Coles majored in English as an undergraduate. His mentor from then, Perry Miller, appears several times in Handling, but Coles attributes to his parents the "preference for novels and short stories as means of moral and social (and, yes, political) reflection" and quotes his father as saying that fiction contains "reservoirs of wisdom"-to which Coles wants to direct others to drink form.

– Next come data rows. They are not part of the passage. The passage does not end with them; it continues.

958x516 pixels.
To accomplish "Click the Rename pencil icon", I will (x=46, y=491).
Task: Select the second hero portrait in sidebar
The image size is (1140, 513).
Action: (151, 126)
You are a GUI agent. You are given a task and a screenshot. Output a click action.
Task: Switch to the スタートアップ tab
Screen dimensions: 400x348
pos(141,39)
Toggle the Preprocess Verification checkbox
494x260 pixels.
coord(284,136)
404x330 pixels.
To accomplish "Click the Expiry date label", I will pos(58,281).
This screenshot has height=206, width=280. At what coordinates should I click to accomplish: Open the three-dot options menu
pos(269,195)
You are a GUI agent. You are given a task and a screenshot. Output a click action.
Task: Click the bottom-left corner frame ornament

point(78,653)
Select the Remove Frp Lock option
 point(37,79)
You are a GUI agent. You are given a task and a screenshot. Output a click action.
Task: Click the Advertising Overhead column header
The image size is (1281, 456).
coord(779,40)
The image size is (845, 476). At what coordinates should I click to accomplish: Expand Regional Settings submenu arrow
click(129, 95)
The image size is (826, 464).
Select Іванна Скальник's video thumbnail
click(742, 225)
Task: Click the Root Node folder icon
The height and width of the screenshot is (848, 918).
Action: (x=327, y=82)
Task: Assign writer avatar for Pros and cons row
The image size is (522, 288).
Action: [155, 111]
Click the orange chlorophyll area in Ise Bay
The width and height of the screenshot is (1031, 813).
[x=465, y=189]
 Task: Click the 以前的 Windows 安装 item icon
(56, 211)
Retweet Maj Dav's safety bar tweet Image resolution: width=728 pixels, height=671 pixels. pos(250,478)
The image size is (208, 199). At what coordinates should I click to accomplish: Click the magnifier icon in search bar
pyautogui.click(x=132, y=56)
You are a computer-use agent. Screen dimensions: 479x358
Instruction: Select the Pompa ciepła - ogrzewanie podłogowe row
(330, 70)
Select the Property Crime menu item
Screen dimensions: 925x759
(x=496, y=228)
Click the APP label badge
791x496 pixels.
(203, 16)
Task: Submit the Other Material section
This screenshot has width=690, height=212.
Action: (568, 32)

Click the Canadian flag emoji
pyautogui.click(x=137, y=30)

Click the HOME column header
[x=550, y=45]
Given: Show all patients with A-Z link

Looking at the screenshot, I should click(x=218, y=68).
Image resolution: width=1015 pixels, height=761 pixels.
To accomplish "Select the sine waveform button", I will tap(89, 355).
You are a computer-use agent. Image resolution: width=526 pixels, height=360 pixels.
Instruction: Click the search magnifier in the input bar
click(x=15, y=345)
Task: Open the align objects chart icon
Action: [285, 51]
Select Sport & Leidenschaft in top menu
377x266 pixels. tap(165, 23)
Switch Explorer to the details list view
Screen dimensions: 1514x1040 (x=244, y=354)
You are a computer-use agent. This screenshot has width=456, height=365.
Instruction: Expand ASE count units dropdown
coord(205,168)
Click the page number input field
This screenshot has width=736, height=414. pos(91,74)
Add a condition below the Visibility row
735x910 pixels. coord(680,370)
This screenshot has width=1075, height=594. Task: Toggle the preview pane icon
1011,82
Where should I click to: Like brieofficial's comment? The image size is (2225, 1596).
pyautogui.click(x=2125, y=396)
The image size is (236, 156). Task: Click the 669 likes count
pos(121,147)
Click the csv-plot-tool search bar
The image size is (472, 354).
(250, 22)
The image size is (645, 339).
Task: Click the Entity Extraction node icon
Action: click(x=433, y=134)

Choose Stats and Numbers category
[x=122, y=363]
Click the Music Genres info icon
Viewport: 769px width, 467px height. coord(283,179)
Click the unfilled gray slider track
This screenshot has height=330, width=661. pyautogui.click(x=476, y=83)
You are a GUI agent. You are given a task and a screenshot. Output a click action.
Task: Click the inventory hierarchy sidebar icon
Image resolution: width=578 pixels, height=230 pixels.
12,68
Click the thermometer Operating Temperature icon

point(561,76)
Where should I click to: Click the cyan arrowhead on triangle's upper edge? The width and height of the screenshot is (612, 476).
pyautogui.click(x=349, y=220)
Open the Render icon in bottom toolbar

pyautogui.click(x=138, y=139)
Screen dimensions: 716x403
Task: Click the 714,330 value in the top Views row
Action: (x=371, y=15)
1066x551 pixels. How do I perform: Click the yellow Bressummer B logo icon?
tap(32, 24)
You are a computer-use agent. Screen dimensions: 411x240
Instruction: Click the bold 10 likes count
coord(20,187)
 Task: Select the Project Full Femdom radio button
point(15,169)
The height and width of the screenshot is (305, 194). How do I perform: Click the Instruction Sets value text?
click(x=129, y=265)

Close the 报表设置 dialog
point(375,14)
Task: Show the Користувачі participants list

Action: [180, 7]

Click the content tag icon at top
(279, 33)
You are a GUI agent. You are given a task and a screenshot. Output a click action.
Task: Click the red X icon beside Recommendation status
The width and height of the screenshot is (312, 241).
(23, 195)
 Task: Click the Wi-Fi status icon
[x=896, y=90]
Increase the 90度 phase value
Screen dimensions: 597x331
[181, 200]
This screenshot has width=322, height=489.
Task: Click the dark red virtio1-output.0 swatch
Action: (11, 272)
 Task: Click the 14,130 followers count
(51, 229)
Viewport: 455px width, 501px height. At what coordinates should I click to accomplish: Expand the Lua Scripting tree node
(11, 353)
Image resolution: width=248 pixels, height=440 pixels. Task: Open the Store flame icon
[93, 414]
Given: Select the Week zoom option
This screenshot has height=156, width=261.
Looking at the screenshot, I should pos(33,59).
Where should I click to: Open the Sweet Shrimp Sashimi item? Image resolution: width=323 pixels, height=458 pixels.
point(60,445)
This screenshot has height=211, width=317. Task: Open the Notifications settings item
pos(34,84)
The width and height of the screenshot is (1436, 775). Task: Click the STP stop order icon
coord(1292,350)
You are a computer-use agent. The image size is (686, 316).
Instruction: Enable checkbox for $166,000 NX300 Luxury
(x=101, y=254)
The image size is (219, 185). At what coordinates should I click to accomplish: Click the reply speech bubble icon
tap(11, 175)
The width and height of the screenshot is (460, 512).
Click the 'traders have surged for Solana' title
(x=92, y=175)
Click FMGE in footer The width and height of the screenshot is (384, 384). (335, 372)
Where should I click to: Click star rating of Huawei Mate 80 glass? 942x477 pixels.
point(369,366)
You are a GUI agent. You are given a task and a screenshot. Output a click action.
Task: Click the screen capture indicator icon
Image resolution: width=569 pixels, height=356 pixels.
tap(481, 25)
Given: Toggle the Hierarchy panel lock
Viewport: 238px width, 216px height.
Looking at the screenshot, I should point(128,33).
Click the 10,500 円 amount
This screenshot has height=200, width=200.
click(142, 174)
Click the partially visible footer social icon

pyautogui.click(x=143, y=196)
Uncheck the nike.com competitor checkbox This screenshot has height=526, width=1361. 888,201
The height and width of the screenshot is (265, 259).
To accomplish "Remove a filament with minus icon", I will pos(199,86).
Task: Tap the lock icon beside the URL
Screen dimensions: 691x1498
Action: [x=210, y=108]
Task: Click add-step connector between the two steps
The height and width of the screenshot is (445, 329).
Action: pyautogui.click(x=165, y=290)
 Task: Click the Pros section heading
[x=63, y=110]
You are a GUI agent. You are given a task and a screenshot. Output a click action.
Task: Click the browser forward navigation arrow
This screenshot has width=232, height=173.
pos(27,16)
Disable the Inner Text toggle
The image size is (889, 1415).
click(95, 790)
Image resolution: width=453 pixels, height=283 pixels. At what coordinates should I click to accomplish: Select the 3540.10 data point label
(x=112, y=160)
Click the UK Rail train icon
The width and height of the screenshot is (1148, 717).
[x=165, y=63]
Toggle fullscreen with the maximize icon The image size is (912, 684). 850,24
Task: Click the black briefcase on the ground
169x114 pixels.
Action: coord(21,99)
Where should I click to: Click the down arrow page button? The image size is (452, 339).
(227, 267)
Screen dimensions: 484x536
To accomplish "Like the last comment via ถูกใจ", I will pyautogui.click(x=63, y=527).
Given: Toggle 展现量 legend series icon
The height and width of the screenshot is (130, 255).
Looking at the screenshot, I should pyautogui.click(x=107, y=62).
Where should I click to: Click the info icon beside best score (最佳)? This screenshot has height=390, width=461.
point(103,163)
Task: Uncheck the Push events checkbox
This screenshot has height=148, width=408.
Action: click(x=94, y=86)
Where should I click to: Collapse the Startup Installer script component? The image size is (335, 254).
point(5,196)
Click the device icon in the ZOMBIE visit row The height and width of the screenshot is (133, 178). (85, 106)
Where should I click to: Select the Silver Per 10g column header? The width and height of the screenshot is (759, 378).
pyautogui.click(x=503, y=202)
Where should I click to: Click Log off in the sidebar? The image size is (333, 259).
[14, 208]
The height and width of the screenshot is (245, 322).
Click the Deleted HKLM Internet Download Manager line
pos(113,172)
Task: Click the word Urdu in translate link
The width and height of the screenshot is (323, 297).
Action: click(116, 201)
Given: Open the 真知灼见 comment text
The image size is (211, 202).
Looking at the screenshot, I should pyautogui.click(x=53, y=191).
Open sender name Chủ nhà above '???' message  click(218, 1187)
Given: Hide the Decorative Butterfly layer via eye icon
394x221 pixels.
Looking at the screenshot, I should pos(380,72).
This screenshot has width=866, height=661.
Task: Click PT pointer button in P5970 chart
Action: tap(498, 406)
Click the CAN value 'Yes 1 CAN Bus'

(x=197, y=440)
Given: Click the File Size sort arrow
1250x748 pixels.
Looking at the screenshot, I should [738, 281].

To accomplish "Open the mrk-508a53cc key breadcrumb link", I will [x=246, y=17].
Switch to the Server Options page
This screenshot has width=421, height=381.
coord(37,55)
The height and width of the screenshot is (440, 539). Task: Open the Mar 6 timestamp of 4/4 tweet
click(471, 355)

The sometimes rambling lectures that include long blocks of quoted text are more about Robert Coles and his empathy than about anything else. This is not (meant as) a slam: I find the intellectual/moral autobiography more interesting than what Coles has to say about some of the literary works he introduces to the freshmen in his class (and, now, the readers of the book). Coles has personal connections to report with physician-writer William Carlos Williams (about whom Coles wrote a senior thesis when he was a Harvard undergraduate), physician-turned-writer Walker Percy, and singer Billie Holliday. I'd say he strained for a connection to Flannery O'Connor except that her physical maladies seem important to me. The two chapters about some of the "children of crisis," the crisis being integration are for me the most compelling and insightful of the book.
Coles is fairly direct about what he sees in the paintings by Edward Hopper he discusses, but is, I think, reluctant to press his own interpretations on the literary texts he talked about. He provided biographical information, often about the problems (physical maladies and substance abuses) of the authors, quotations of passages that particularly struck him, and occasional plot summaries.
I feel a wish that I had had this course when I was a college freshman. That was in 1968, and I read most of the works Coles discusses on my own while I was an undergraduate (except for Raymond Carver stories that were not yet written, Tillie Olsen and Zora Hurston whom I read a bit later, and Simone Weil whom I have never read). The one book form his list that I was assigned to read was Dickens's Great Expectations, which I hated in 9th grade, but liked when I reread it a few years ago. I even read Erikson and Riesman on my own.
There are a couple of inferences from this. First, I didn't need the course to discover these authors. Second, pretty much all the writings Coles considers were available when I was a freshman long ago. A third inference would be that I was drawn to the same representations of otherness as Coles, including fiction by John Cheever, Ignazio Silone, William Carlos Williams, Walker Percy, and Flannery O'Connor, memoirs by George Orwell, and Agee's Let Us Now Praise Famous Men . (Ralph Ellison's Invisible Man and Elie Wiesel's Night were unavoidable in the culture of the early 1970s.)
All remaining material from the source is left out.